The opinion of the court was delivered by: Hon. Thomas J. Whelan United States District Judge
FOR CERTIFICATE OF APPEALABILITY [DOC. 972] ORDER DENYING REQUEST
On August 27, 2008, Petitioner Kenneth E. Hodgell, a federal prisoner proceeding pro se, submitted a petition for writ of habeas corpus under 28 U.S.C. § 2255. On May 27, 2011, the Court denied the petition in its entirety. On July 14, 2011-48 days after the petition was denied-Petitioner filed a Request for a Certificate of Appealability ("COA") now pending before the Court concurrently with a Notice of Appeal. (Doc. 972.)
The Court decides the matter on the papers submitted and without oral argument. See Civil L.R. 7.1(d.1). For the reasons stated below, the Court DENIES the COA request.
A prisoner seeking a writ of habeas corpus has no absolute entitlement to appeal a district court's denial of his petition, and an appeal is only allowed in certain circumstances. Miller-El v. Cockrell, 537 U.S. 322, 335-36 (2003). Specifically, a petitioner must obtain a certificate of appealability before pursuing any appeal from a final order in a Section 2255 proceeding. See 28 U.S.C. § 2253(c)(1)(B). In addition to obtaining a COA, a petitioner must also file a timely notice of appeal.
"An appeal from a denial of a habeas petition is considered a civil matter and is thus subject to the time limitations set forth in rule 4(a)" of the Federal Rules of Appellate Procedure. Malone v. Avenenti, 850 F.2d 569, 571 (9th Cir. 1988). Under Rule 4(a), an appellant is required to file notice of appeal within 30 days of the judgment date. Fed. R. App. P. 4(a)(1)(A). Thereafter, a 30-day extension is available upon a showing of good cause or excusable neglect. Fed. R. App. P. 4(a)(5). Failure to file a timely notice of appeal deprives the Court of Appeals of jurisdiction. Bowles v. Russell, 551 U.S. 205, 213 (2007). In the Ninth Circuit, when an appellant fails to file a notice of appeal within the initial time period set forth in Rule 4(a)(1), and likewise fails to move for an extension within the 30-day grace period set forth in Rule 4(a)(5), the presiding appellate court must dismiss the appeal for lack of appellate jurisdiction. Malone, 850 F.2d at 572. Given that Petitioner failed to file his notice of appeal within the 30-day period after the judgment date-which ended on June 27, 2011-the issuance of a COA would not give the Ninth Circuit jurisdiction over Petitioner's appeal. See id. Therefore, the Court has no choice but to deny Petitioner's request for a COA.
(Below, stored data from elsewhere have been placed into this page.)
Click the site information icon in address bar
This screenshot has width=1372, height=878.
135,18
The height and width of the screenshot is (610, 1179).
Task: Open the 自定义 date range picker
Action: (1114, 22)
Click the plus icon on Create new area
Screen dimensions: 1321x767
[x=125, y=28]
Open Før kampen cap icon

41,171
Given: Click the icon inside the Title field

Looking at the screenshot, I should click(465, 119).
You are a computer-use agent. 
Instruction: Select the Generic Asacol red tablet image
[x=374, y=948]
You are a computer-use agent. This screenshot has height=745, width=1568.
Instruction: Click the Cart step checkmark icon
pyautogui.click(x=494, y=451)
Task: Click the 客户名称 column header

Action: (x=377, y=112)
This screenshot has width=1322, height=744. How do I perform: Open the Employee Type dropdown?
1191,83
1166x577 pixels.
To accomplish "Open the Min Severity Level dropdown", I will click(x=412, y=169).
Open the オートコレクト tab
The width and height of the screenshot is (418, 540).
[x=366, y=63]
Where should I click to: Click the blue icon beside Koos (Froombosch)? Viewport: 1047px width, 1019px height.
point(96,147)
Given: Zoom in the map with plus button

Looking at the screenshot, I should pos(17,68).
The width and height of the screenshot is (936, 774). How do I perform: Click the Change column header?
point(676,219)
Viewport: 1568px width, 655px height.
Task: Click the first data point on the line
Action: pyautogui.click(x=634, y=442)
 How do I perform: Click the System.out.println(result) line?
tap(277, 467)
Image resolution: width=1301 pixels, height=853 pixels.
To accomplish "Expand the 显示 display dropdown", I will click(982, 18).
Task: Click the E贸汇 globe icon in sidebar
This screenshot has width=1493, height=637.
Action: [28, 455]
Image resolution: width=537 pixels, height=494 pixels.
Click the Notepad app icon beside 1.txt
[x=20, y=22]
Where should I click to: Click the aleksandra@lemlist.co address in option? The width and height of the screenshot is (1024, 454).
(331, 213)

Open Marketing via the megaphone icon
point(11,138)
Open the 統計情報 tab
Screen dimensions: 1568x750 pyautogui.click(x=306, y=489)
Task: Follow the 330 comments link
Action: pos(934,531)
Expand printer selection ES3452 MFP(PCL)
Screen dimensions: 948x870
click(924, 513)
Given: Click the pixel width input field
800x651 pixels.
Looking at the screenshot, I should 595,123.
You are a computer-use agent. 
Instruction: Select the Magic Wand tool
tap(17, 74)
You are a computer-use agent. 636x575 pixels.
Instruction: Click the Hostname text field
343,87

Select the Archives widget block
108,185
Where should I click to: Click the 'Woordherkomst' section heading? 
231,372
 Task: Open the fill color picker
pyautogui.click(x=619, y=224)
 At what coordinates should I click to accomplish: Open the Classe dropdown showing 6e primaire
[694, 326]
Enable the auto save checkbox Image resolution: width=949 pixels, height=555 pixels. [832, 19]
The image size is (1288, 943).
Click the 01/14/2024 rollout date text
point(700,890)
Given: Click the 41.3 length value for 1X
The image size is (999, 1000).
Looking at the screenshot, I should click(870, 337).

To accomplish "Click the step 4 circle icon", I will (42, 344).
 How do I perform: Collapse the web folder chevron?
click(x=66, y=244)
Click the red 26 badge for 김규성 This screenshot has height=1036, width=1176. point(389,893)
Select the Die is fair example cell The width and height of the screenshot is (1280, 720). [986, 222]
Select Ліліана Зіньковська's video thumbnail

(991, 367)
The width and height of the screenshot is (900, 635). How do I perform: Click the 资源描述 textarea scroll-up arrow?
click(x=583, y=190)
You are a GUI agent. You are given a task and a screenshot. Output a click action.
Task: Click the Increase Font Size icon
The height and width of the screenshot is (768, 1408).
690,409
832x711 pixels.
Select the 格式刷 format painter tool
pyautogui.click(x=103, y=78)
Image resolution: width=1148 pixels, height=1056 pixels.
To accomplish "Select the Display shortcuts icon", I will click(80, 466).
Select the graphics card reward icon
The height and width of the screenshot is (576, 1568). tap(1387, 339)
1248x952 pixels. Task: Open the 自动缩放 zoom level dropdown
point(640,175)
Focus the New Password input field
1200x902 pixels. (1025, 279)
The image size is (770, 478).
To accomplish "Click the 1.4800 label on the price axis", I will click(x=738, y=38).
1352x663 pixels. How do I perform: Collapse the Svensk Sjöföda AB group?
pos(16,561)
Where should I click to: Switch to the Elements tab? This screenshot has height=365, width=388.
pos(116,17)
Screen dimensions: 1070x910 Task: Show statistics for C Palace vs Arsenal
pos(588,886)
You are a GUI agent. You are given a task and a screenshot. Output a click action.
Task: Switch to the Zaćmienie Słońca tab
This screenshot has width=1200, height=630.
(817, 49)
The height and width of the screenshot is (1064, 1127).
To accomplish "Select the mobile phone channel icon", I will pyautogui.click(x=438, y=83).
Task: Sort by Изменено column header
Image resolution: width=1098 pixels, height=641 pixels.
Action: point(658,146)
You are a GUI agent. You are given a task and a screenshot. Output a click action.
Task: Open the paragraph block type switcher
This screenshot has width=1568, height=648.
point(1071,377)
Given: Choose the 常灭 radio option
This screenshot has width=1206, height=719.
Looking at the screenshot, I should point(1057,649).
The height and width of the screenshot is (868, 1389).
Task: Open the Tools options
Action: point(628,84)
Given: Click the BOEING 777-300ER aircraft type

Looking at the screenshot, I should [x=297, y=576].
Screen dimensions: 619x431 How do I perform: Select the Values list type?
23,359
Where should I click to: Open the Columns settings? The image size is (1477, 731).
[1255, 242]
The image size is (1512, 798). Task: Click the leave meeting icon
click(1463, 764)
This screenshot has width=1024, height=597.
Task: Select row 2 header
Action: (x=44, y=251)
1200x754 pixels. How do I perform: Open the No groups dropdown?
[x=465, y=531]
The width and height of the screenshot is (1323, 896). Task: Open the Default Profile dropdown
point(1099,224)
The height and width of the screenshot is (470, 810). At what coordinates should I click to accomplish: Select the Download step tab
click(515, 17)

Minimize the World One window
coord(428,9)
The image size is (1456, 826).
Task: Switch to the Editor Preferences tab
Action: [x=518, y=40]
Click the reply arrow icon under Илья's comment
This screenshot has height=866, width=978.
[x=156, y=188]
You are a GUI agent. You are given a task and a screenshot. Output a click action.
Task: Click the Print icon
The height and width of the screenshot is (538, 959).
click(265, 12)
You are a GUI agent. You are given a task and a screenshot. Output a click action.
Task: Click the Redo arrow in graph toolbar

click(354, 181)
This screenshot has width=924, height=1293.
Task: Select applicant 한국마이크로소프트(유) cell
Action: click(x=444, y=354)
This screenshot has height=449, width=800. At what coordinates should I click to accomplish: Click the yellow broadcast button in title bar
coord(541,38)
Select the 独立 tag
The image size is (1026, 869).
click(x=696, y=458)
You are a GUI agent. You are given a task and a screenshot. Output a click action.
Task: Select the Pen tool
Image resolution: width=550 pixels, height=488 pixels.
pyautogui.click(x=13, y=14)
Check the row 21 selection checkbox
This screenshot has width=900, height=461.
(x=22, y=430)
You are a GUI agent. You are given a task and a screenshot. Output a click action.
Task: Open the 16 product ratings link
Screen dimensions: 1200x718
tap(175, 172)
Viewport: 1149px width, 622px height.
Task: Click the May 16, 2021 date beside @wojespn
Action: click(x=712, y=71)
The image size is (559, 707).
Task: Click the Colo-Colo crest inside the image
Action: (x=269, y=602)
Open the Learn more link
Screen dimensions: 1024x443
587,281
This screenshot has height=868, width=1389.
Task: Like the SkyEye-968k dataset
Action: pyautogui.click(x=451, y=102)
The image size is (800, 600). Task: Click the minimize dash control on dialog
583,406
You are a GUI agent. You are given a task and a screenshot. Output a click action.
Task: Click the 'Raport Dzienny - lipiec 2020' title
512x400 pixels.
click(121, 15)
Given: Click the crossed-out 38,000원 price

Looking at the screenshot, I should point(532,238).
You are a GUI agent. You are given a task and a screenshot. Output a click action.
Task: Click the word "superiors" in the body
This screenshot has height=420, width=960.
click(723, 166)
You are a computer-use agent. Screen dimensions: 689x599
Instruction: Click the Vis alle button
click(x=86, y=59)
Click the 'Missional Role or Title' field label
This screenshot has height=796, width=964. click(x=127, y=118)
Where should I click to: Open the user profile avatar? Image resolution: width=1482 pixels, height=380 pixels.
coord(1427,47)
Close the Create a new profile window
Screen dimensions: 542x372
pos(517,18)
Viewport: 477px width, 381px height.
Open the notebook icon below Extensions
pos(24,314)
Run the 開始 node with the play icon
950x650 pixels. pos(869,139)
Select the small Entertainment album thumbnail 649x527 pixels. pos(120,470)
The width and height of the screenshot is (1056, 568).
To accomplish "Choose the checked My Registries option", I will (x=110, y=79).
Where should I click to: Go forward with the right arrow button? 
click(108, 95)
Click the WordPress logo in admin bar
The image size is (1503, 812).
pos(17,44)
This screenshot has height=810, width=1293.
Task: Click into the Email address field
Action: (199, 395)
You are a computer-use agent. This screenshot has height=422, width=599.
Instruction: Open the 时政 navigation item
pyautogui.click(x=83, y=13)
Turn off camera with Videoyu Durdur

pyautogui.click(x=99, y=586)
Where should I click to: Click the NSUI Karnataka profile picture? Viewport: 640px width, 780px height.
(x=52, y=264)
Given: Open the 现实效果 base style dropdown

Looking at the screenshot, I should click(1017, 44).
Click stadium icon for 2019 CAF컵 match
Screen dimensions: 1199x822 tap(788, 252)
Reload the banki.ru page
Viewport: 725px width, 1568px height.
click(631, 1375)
Furthermore, the Court also declines to issue a COA because reasonable jurists would not disagree with the Court's conclusion. If the Court denies a habeas petition, it may only issue a COA "if jurists of reason could disagree with the district court's resolution of his constitutional claims or that jurists could conclude the issues presented are adequate to deserve encouragement to proceed further." Miller-El, 537 U.S. at 327;
Slack v. McDaniel, 529 U.S. 473, 484 (2000). While Petitioner is not required to prove the merits of his case, he must demonstrate "something more than the absence of frivolity or the existence of mere good faith on his . . . part." Miller-El, 537 U.S. at 337-38. Here, Petitioner's request for a COA does not provide any specific arguments concerning his claims. Rather, he merely states the issues that he wishes to pursue on appeal. (See Pet'r's Req. for COA 2--3 [Doc. 972].) Accordingly, the Court finds that reasonable jurists would not disagree with the Court's conclusion.
In light of the foregoing, the Court DENIES Petitioner's request for a certificate of appealability. (Doc. 972.) This case shall remain closed.